After the foundation of ORT in Tsarist Russia in 1880, Jewish farmers in Bessarabia were among the early beneficiaries, receiving assistance to purchase seeds, tools and equipment. Before World War I some three thousand Jewish families were engaged in growing tobacco in the region, and the area was still attracting Jewish farmers. ORT established a supply centre in Kishinev, where Jewish farmers and vintners could acquire, on credit, much of the machinery they needed. In many districts ORT provided machinery and small tools "on hire" and ORT agronomists and instructors regularly visited Jewish farms, giving advice and teaching new methods of agriculture, animal care, and related subjects. ORT Purchase Bureaus also distributed tools and materials to Jewish artisans in Bessarabia.

In the cities and towns, ORT ran a variety of schools, courses, workshops and services, despite an increasing anti-Semitic climate and harsh legislation. At the height of ORT activities in Romania, there were forty-three units of different types, including day schools, workshops for adults, apprenticeship programmes, vocational advisory services and artisan consultation bureaus. Day schools for Jewish youth were maintained in eight cities, including Iaşi, Bucharest and Chernivtsi [Czernowitz]. Farm cooperatives were organised in twelve localities.

In November 1940 Romania joined the Axis Powers. Despite harsh wartime conditions, lack of funds, mounting anti-Jewish legislation and pogroms, ORTs activities in Romania did not stop during the war. The main school in Bucharest, which taught radio, sewing, and manufacture of lingerie, remained in operation almost throughout the war. ORT also maintained projects in Oradea [Oradea-Mare], Cluj-Napoca and Iaşi.

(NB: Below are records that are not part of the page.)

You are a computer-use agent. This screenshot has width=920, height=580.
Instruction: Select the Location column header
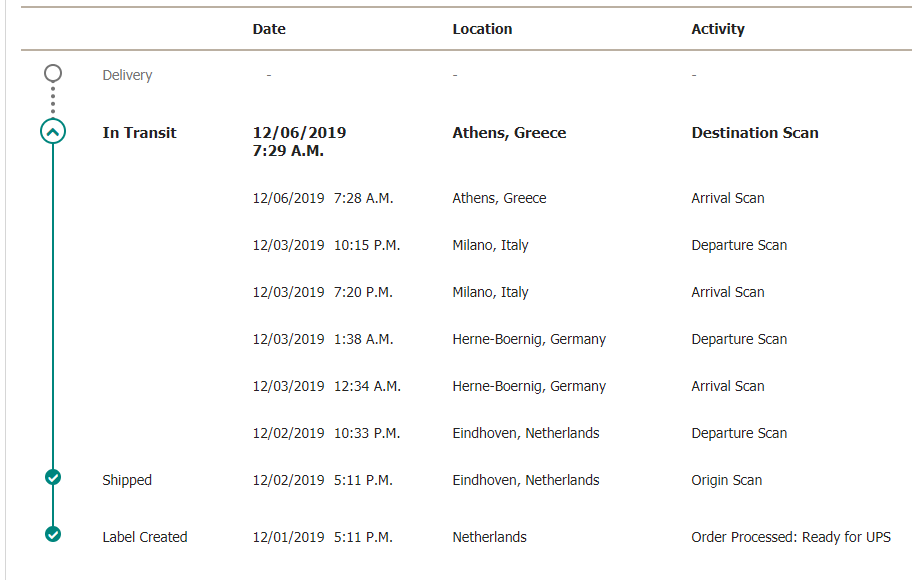[x=482, y=29]
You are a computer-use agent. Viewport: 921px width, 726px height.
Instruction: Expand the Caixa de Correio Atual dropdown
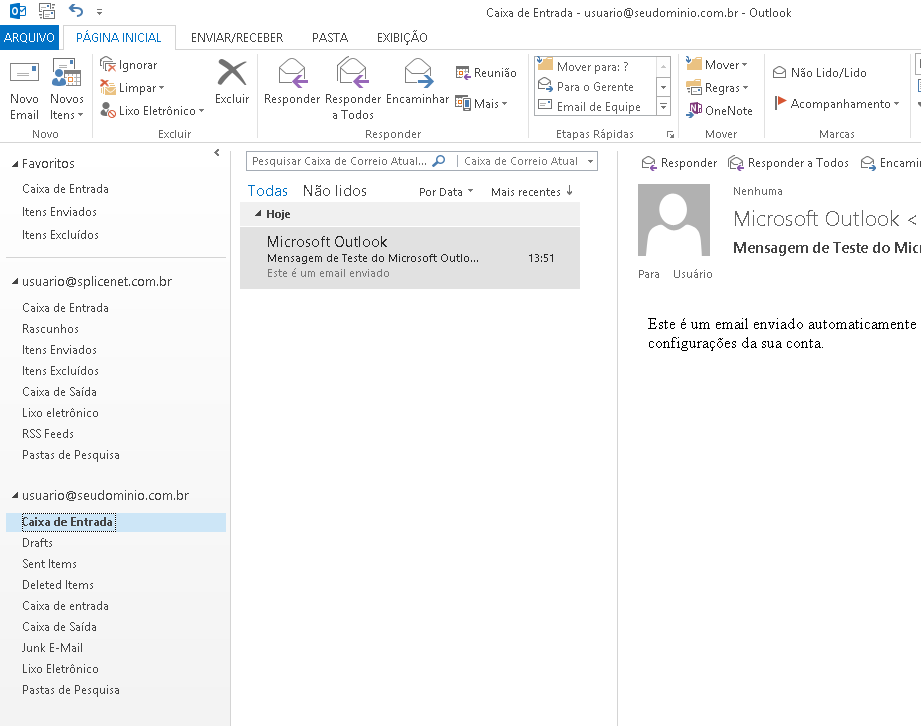[591, 161]
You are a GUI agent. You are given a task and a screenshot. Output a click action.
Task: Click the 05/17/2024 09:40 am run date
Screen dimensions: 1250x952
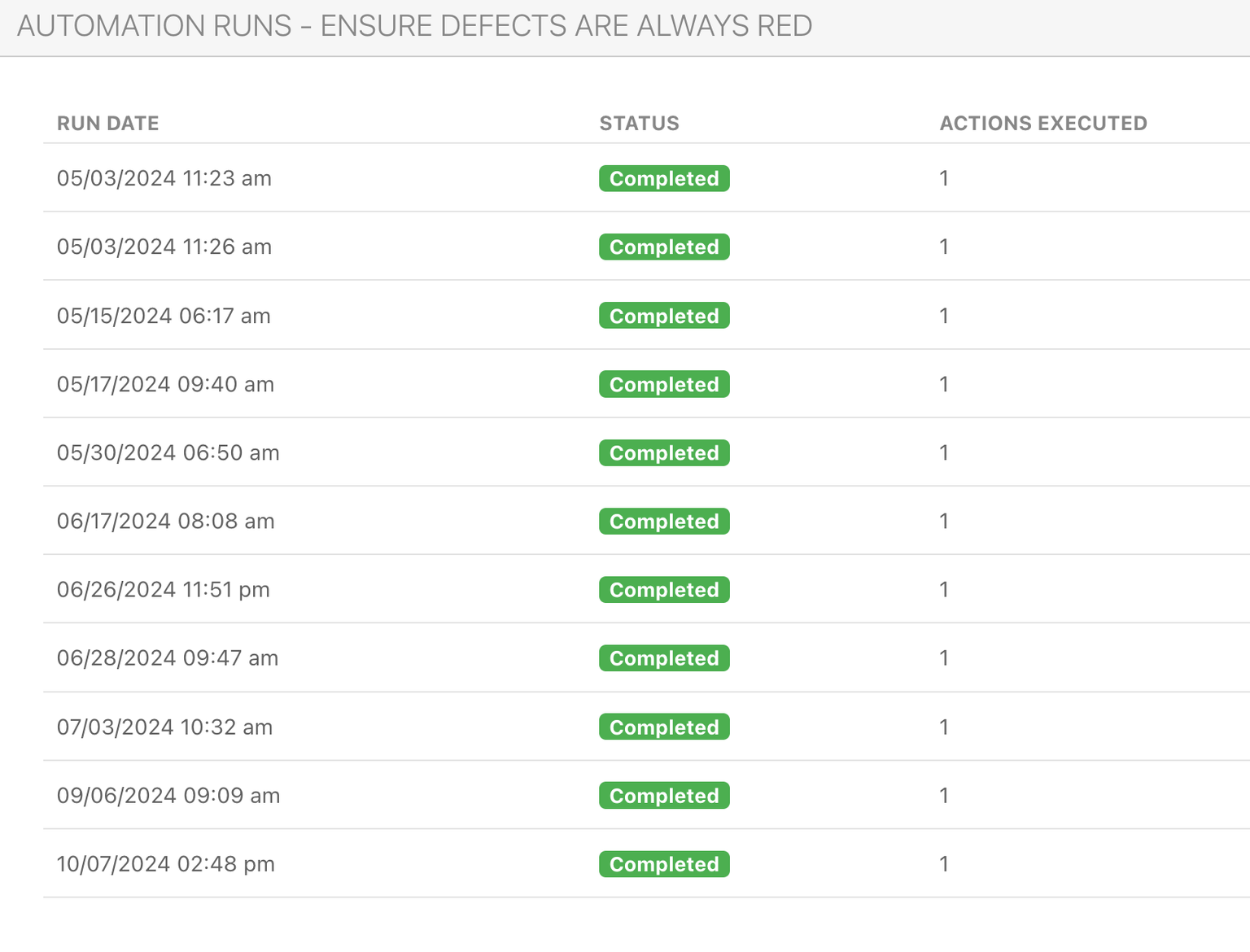pyautogui.click(x=165, y=384)
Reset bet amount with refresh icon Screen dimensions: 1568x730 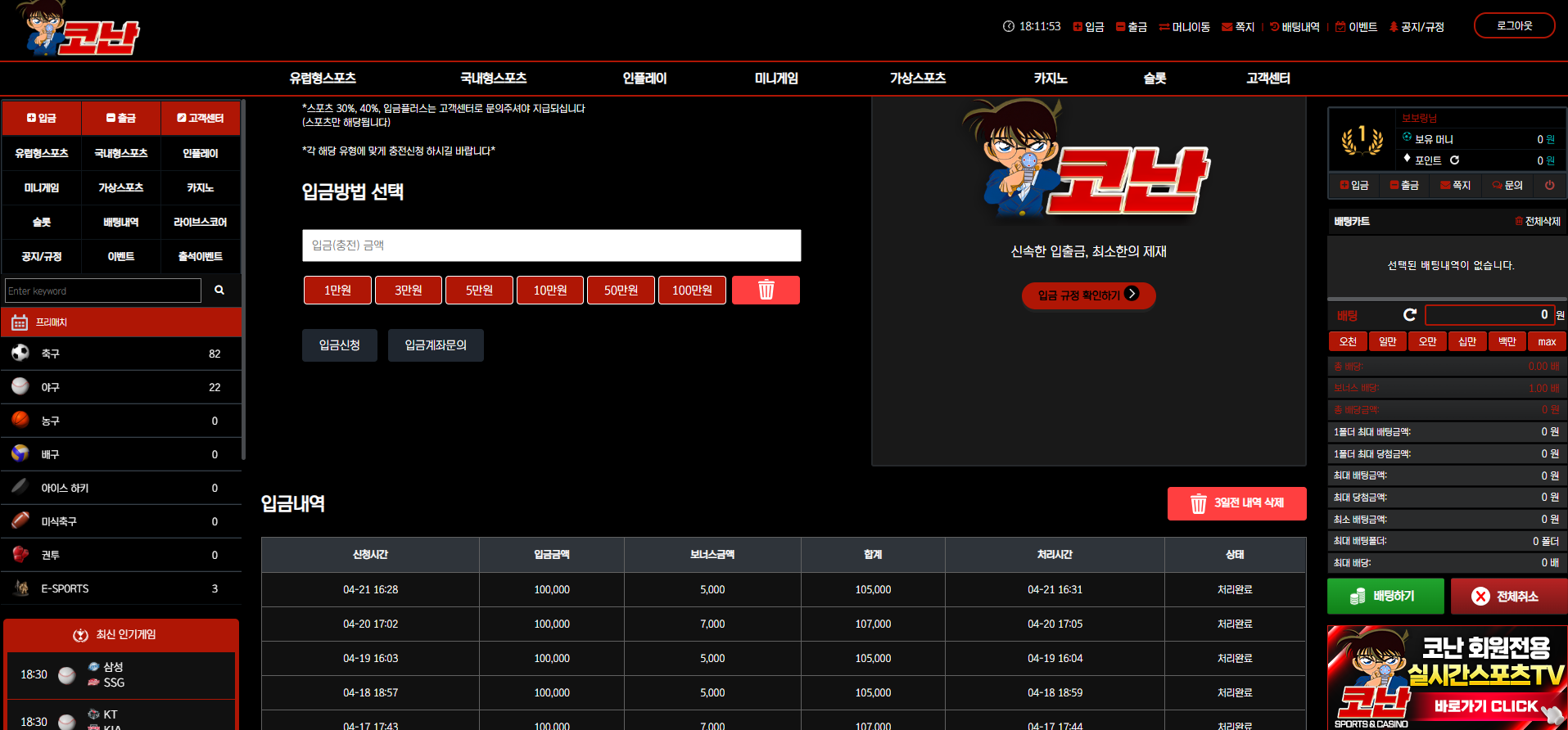point(1409,315)
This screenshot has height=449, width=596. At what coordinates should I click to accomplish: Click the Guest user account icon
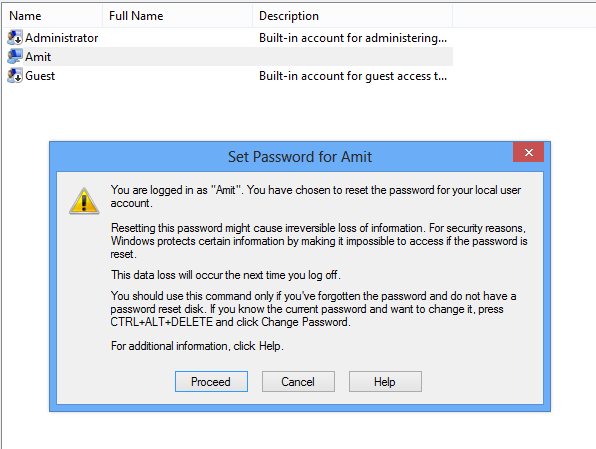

ORT started its post-war work in 1945, with a small number of vocational courses in Bucharest, training young men and women in radio, lingerie-making, and other skills.  Schools were opened in Bucharest and Iaşi in 1946, in Galaţi and Botoşani in 1947, and in Cluj-Napoca, Oradea [Oradea-Mare], Arad and Timişoara in 1948.

The programme ended in 1949, when the government liquidated ORT’s activities. They were taken over by the Jewish Democratic Committee, a Communist front. After the dissolution of the Soviet Union, ORT returned to Moldova in 2001.